Skład powinien być jak najbardziej zbliżony do tego z minionej rundy. Na pewno w bramce zadebiutuje Pāvels Šteinbors, a swoją szansę powinien również otrzymać Radosław Sobolewski, który po dziewięciu latach gry dla „Białej Gwiazdy” zawita w piątek do szatni gości. Na pewno na skrzydłach zobaczymy Macieja Małkowskiego i Łukasza Madeja. Atuty wydają się być po stronie Górnika, ale do tego potrzebna będzie jeszcze skuteczność pod bramką rywali. – Okres przygotowawczy przepracowaliśmy naprawdę dobrze i teraz wszystko w naszych nogach – uważa Seweryn Gancarczyk, który może wystąpić na środku defensywy.
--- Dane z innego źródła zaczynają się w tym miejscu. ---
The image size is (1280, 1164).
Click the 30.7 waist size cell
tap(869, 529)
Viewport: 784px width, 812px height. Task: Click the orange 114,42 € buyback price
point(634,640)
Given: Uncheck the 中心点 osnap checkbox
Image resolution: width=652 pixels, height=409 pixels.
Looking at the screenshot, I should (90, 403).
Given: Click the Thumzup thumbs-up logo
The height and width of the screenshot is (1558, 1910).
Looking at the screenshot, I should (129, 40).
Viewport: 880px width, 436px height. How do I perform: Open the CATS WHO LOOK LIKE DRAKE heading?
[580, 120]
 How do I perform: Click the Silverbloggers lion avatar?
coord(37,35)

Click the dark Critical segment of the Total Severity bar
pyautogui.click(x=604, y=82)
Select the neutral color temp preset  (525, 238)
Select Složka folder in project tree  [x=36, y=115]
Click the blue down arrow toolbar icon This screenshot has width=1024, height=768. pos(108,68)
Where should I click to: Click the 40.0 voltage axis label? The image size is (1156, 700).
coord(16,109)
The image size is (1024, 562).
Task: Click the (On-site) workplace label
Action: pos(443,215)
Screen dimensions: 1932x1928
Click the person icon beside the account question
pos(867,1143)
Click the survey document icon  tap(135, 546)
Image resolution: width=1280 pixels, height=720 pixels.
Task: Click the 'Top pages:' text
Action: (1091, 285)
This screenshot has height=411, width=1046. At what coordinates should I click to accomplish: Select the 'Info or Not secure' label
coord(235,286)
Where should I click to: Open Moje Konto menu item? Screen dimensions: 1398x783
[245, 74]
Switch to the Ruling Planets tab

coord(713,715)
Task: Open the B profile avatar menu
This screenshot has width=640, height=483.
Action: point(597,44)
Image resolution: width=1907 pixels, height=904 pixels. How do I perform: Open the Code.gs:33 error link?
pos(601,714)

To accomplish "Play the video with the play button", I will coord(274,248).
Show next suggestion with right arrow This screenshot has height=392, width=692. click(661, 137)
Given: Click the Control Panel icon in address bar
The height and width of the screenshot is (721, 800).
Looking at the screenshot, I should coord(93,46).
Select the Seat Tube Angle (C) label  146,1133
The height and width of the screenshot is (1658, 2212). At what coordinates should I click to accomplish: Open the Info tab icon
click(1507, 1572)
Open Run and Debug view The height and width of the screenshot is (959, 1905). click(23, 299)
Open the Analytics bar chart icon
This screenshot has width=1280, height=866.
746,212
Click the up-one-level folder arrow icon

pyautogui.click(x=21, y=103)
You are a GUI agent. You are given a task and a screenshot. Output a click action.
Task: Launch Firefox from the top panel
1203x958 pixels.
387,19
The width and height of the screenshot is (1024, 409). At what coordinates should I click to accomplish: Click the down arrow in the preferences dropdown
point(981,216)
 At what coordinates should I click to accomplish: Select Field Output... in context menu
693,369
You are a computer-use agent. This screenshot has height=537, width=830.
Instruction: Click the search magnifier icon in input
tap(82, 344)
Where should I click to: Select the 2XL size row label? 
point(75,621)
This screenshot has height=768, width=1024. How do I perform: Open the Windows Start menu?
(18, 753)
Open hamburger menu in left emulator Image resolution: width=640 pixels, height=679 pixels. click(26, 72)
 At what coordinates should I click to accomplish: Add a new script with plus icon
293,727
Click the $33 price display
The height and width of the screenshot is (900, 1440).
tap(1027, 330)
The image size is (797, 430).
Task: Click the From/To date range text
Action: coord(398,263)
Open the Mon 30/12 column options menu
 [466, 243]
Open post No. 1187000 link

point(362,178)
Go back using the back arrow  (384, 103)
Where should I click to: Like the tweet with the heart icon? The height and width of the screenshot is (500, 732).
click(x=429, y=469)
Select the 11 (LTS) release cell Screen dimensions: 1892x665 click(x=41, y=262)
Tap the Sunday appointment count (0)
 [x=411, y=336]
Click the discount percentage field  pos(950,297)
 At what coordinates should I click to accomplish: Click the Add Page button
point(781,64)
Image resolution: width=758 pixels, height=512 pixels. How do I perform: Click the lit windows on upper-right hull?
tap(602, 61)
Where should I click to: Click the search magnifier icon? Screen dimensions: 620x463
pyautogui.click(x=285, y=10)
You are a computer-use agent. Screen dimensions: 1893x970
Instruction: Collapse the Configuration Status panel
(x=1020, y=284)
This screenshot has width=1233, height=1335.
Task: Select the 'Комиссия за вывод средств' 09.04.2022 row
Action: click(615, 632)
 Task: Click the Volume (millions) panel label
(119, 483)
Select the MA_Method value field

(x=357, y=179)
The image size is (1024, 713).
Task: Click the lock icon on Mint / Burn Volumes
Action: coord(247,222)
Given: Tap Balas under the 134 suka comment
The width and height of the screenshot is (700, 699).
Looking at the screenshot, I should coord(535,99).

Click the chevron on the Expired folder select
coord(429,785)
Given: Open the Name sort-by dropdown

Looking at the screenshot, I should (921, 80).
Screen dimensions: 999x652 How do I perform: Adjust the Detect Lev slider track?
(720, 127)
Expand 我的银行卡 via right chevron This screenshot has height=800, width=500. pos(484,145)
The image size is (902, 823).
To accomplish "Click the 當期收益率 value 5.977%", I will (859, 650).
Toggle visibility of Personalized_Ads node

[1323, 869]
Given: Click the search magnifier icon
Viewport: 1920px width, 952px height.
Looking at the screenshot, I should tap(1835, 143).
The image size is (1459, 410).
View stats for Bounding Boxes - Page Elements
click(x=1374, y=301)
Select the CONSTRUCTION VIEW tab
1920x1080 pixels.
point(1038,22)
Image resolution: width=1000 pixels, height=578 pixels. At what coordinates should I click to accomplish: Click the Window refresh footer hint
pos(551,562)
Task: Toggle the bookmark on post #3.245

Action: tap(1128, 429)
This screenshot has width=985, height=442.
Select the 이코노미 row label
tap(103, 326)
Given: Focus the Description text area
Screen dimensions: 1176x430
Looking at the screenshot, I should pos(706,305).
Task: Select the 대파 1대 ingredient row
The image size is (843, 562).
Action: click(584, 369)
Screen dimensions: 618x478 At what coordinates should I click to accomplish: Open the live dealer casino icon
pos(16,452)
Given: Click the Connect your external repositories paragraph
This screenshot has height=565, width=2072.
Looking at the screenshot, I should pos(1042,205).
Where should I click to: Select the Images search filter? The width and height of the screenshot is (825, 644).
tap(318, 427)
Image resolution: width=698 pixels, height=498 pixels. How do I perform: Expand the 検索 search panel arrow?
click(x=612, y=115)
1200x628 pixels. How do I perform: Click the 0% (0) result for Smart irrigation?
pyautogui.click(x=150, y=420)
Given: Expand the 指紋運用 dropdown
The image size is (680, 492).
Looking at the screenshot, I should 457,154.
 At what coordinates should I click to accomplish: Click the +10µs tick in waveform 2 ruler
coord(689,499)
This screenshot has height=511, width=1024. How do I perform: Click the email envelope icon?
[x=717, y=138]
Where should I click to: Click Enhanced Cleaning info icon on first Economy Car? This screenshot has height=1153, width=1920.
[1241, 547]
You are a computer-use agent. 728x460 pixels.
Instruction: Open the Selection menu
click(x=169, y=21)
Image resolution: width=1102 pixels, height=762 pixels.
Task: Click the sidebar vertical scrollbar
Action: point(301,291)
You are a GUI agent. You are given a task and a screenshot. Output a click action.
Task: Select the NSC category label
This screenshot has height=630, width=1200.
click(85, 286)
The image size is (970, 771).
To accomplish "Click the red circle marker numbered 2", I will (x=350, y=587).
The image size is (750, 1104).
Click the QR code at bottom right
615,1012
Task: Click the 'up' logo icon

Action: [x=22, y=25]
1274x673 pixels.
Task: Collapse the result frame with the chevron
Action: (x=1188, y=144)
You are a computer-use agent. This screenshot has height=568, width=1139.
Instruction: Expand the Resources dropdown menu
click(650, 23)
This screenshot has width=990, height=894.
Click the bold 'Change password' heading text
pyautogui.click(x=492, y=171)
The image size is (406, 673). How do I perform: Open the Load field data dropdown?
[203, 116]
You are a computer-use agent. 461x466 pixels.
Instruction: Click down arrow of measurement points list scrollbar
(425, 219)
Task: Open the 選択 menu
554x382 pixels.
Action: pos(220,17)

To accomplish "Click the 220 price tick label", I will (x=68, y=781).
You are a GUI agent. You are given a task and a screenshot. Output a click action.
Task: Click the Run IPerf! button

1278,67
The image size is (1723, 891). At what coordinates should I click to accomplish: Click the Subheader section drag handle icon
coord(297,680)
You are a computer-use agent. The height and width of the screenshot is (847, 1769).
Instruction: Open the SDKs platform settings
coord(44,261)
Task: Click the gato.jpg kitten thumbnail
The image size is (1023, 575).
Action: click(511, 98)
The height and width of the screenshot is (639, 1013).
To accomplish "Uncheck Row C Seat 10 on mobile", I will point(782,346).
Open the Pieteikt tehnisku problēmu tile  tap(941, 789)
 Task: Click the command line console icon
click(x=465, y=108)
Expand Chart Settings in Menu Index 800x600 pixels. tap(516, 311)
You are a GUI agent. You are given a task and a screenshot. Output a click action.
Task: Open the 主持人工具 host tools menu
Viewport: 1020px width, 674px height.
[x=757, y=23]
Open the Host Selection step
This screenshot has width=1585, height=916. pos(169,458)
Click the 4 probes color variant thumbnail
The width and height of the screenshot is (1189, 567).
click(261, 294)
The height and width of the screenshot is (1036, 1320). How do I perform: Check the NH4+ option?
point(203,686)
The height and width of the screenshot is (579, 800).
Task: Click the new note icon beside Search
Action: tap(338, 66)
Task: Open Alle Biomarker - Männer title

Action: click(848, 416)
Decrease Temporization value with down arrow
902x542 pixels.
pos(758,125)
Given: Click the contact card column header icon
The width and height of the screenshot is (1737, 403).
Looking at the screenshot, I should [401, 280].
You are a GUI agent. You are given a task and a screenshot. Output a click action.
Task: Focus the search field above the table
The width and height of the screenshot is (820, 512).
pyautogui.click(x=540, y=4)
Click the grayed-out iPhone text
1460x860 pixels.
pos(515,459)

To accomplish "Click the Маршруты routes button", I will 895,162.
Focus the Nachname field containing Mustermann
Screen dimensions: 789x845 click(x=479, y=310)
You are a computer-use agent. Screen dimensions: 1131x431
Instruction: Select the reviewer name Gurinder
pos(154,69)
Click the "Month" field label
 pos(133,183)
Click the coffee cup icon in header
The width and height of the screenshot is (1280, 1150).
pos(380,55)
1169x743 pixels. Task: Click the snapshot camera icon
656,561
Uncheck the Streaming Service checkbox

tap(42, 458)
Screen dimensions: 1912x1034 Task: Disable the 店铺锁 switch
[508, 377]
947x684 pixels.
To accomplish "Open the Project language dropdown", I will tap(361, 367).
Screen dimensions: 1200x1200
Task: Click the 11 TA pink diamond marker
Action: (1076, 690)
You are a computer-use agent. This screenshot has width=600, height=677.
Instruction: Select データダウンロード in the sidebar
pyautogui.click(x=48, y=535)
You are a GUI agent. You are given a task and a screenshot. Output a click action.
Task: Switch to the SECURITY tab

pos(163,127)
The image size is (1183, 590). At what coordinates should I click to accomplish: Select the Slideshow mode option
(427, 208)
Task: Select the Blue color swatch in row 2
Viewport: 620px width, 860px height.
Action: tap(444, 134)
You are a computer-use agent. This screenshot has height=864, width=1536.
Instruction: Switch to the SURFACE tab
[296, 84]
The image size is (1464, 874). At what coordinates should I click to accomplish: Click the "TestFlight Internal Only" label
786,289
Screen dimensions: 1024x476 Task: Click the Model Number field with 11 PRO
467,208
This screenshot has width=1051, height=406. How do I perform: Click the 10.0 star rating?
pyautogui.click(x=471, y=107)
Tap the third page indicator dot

– Na pewno, w tym roku trzeba było zmodyfikować plan przygotowań. Nie trenowaliśmy tak ciężko jak przed zeszłym sezonem, ze względu na krótką przerwę pomiędzy rozgrywkami. Trener musiał mieć to na uwadze i stopniowo wdrażał nam obciążenia treningowe, żeby być w pełni gotowym na mecz z Wisłą – mówi Gancarczyk.
Mimo wielkich zawirowań w Krakowie, „Trójkolorowi” zdają sobie sprawę, że łatwo o trzy punkty nie będzie. – Z Wisłą czeka nas trudny mecz, bo na Reymonta każdej drużynie ciężko się gra – przestrzega 32-latek. – Mamy jednak swoją taktykę i pomysł na grę, na pewno postaramy się wykorzystać słabe strony przeciwnika i uważać na ich atuty – dodaje.
O analizę drużyny Wisły nie było łatwo, ponieważ w klubie doszło do wielu zmian i trudno do końca przewidzieć, na kogo postawi nowy trener Franciszek Smuda i jak ustawi swój zespół. Górnik miał problemy ze skutecznością, ale napastników w naszej kadrze nie brakuje. W Wiśle natomiast w ataku może zagrać… Łukasz Garguła, nominalny środkowy pomocnik. Poprzednie trzy mecze przy Reymonta „Trójkolorowi” wygrali, a Wisła ostatni raz pokonała nas przed własną publicznością w kwietniu 2009 roku. Zwyciężyła 3:1. Na trafienie Adama Banasia odpowiedziała dwoma golami Pawła Brożka i jednym Rafała Boguskiego.
Wisła Kraków – Górnik Zabrze, piątek godzina 20.30, sędziuje Krzysztof Jakubik (Siedlce)
Przypuszczalne składy
Wisła: Miśkiewicz – Stolarski, Głowacki, Jovanović, Bunoza – Sarki, Wilk, Stjepanović, Małecki – Chrapek – Garguła.
Górnik: Šteinbors – Olkowski, Danch, Wełnicki, Gancarczyk – Madej, Przybylski, Mączyński, Małkowski – Łuczak – Zachara.